Adriano tinha-o brindado com o seu afecto e protecção, tinha-o educado e requintado e tinha-o ensinado a desfrutar com plenitude dos prazeres sexuais. Que mais poderia oferecer-lhe, senão a própria vida? Uma noite, pegou num dos barcos do séquito imperial e deixou-se arrastar pela corrente entre as trevas do Nilo. Não voltaria vivo à suas margens.

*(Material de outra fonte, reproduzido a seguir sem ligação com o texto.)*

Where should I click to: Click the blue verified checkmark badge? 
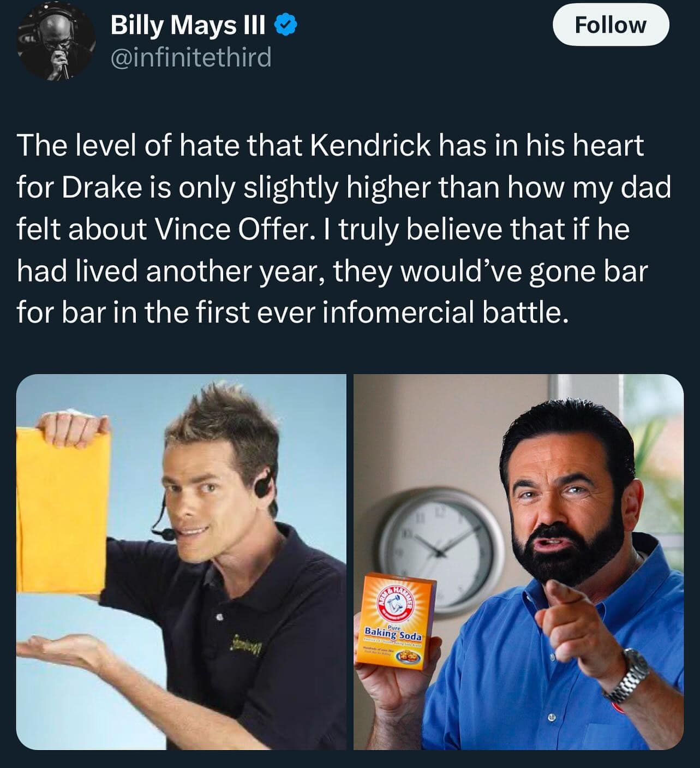[x=287, y=25]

Alguns autores recusam esta versão romântica da morte de Antínoo. Há quem afirme que foi violado e assassinado por um bando de piratas fluviais, outros supõem que a sua inexperiência náutica levou a que a barca se virasse e que foi engolido pelas águas. Mas a verdade é que o suicídio por amor é o único motivo que oferece certos indícios colaterais, como o desânimo do jovem nos dias anteriores ou o sentimento de culpa de Adriano, que o levou a divinizar Antínoo, fundando uma cidade em sua honra e homenageando-o em templos, monumentos e moedas com a sua efígie e o seu nome. Dois séculos mais tarde, Atanásio, patriarca de Alexandria, condenaria essas sumptuosas honras, demonstrando mais uma vez a intolerância eclesiástica:

“Resoluções e actos que efectivamente tornaram público e testemunharam perante o mundo até que ponto a paixão antinatural do imperador sobrevivia ao seu amado; e em que medida o seu amor era devoto à sua memória, exaltando o seu próprio crime e condenação e deixando à Humanidade um enganoso e notório exemplo da verdadeira origem e linhagem de toda a idolatria.” (Santo Atanásio, 295-373).

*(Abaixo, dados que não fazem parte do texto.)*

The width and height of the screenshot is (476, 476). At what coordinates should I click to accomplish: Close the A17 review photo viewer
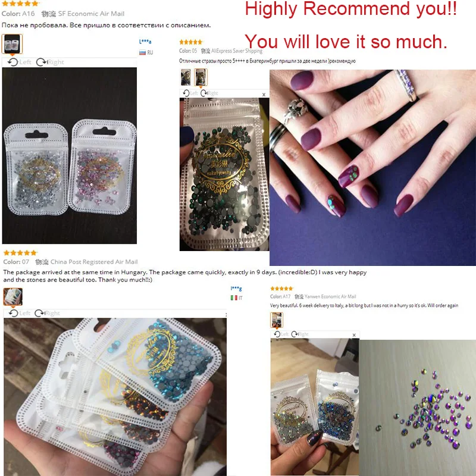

É possível que esse desolado arrependimento fosse a causa dos ataques de loucura e de fúria que turvaram a mente do imperador nos últimos anos da sua vida. Animado por inesperados desejos amargos e despóticos, tomou decisões arbitrárias e injustas, que começaram a gerar intrigas e conspirações. Aquele que tinha amado cada pedaço do seu Império cometia agora atropelos despropositados nas províncias, como a repressão violenta e desnecessária da revolta judaica de 134, destruindo cerca de mil aldeias e povoações, provocando um total de 580.000 mortos. As suas legiões entraram em Jerusalém para edificar um santuário a Apolo no lugar do templo de Salomão e para refundar a cidade com um nome romano. Receoso de uma conjura, em 136 mandou assassinar o seu velho adversário Júlio Serviano, bem como o seu neto Pedânio Fusco, possível candidato da imaginária conspiração. Naquela triste etapa final, os excessos e abusos de Adriano recordaram a Roma os piores momentos do reinado de Nero. É provável que o tivessem destituído, se o extraviado imperador não tivesse morrido na em Baía (Nápoles), no dia 10 de Julho de 138, depois de uma lenta e insuportável agonia. Tinha 62 anos e os Romanos não choraram a sua morte, no mausoléu de Sant’Angelo.

“Perdeu Antínoo enquanto navegava no Nilo e chorou por ele como uma mulher.” (Historia Augusta)

TOURNIER, Paul. Os Gays na História. Lisboa: Editorial Estampa, 2006. p. 64-71.